(DATA SUPPLIED begins)

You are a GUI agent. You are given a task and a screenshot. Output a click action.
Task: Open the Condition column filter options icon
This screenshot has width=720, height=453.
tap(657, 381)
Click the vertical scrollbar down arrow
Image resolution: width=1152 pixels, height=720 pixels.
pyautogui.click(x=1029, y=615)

(DATA SUPPLIED ends)

Output all records exactly, with nothing added or dropped.

# FINISHED EXERCISE
You are a GUI agent. You are given a task and a screenshot. Output a click action.
Task: Open the Condition column filter options icon
This screenshot has width=720, height=453.
tap(657, 381)
Click the vertical scrollbar down arrow
Image resolution: width=1152 pixels, height=720 pixels.
pyautogui.click(x=1029, y=615)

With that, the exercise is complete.